Fresh from Brexit, the United Kingdom is poised to reassert its presence in Africa, starting with the Western province where medieval Islam seeks to foment religious war.
UK soldiers deployed to West Africa to help tackle fast growing Islamist insurgency
Michael Howie and Tim Baker, EVENING STANDARD
British troops have been deployed to west Africa to help the battle against the world’s fastest-growing Islamist insurgency.
Around 30 troops from 1 Scots Guards and the Royal Marines are training three African nations in Senegal, to help fight extremism in the Sahel region.
The UK is later this year sending 250 troops to Mali to join a multinational peacekeeping operation.
It will be Britain’s first major war zone deployment since the end of Operation Herrick in Afghanistan more than five years ago.
The hard-liners in the area have been linked to Islamic State and al-Qaeda.
Major John House has been in charge in Senegal, and said being involved in the region will benefit the UK.

- **Exercise data**
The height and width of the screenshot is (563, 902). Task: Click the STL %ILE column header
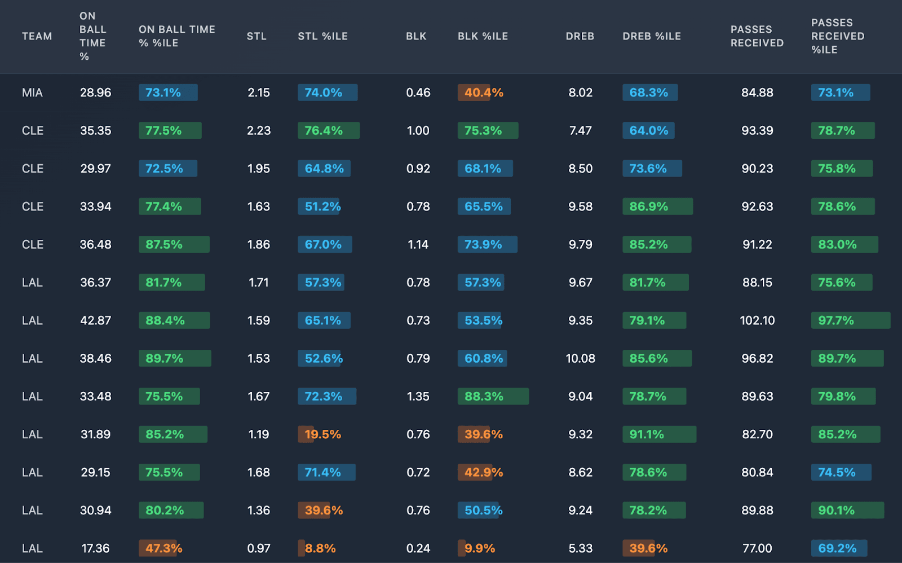pyautogui.click(x=322, y=36)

- **Description of the task**
Write the next few paragraphs of the article on British troops deployed to West Africa, picking up after its last sentence. The data come from a source unrelated to the article.

- **Written reply**
He told the BBC: “If we don’t act we may find the problems getting closer to our door.
“The more they have a presence in the region, the more we can feel the effect back in the UK.”
One of the frontline threats faced by soldiers fighting in the region is Boko Haram, also known as Islamic State’s West Africa Province (ISWAP).
The group shot to notoriety in April 2014 when they kidnapped almost 300 school girls in a smash and grab rain on a school.
Nigerian Special Boat Service Lieutenant Unyine Collins said: “They use suicide bombers, improvised explosive devices, mines, basically they use the same tactics as ISIS.”